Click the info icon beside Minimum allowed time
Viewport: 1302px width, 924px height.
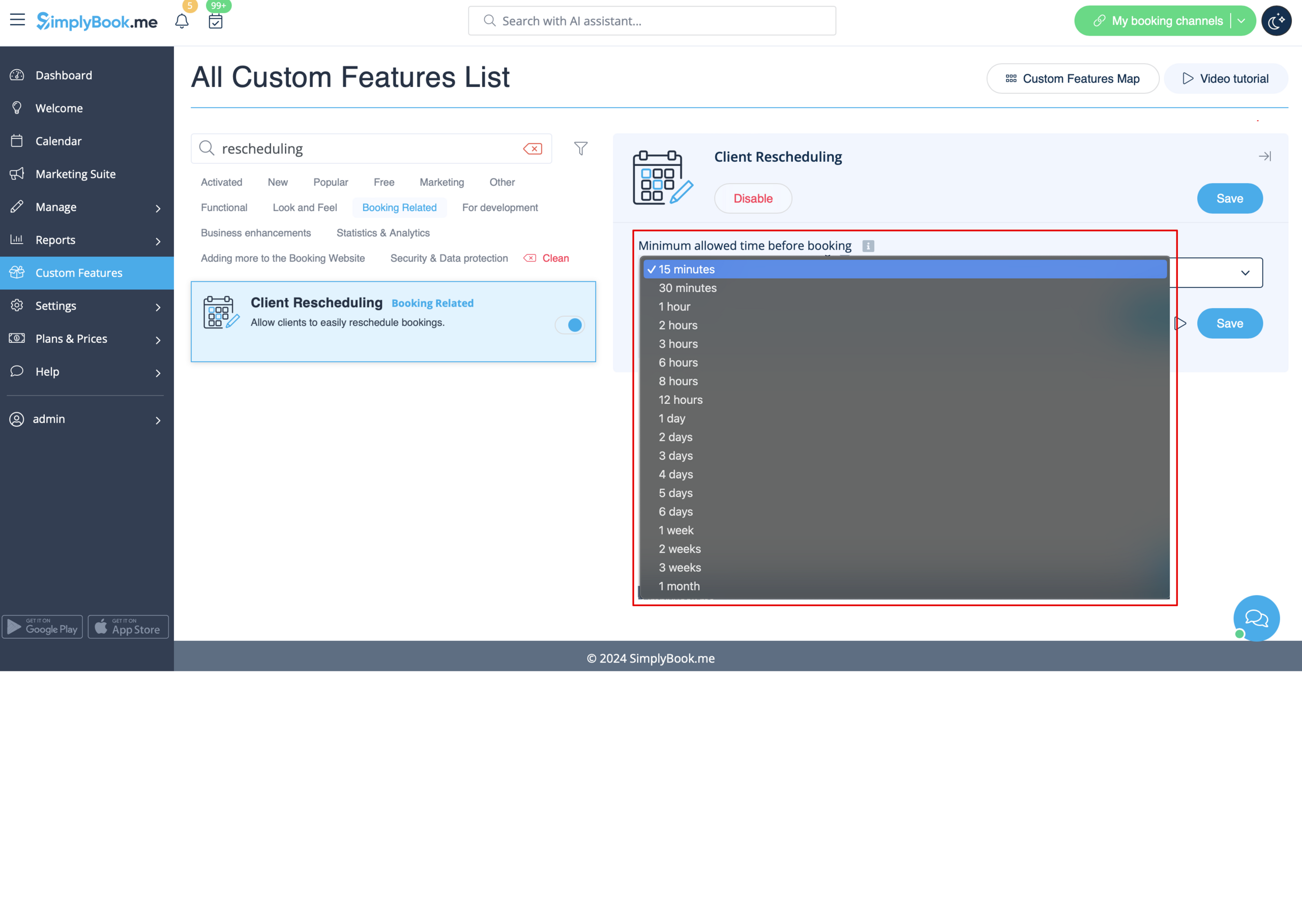(x=868, y=246)
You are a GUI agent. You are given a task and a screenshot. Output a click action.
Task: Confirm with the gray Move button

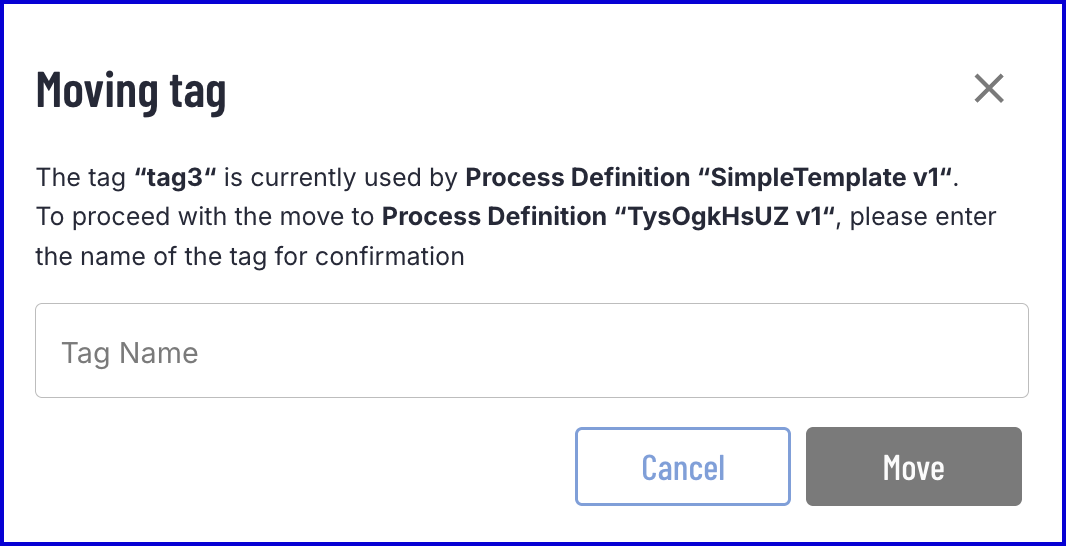click(x=914, y=466)
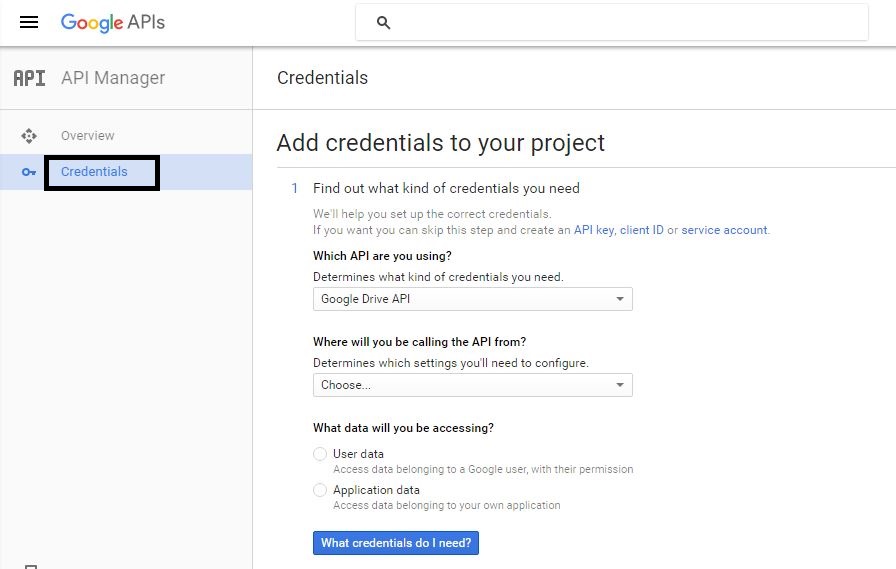Click the search magnifier icon
Image resolution: width=896 pixels, height=569 pixels.
pyautogui.click(x=383, y=23)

--------------------------------------------------

◆ Work to complete ◆
Please rewrite the entries above as a numbered list, with one line per item, dropping any blank lines and omitting the pictures.

◆ Task output ◆
1. Click the info icon beside Minimum allowed time
2. Viewport: 1302px width, 924px height.
3. (x=868, y=246)
4. You are a GUI agent. You are given a task and a screenshot. Output a click action.
5. Task: Confirm with the gray Move button
6. click(x=914, y=466)
7. Click the search magnifier icon
8. Image resolution: width=896 pixels, height=569 pixels.
9. pyautogui.click(x=383, y=23)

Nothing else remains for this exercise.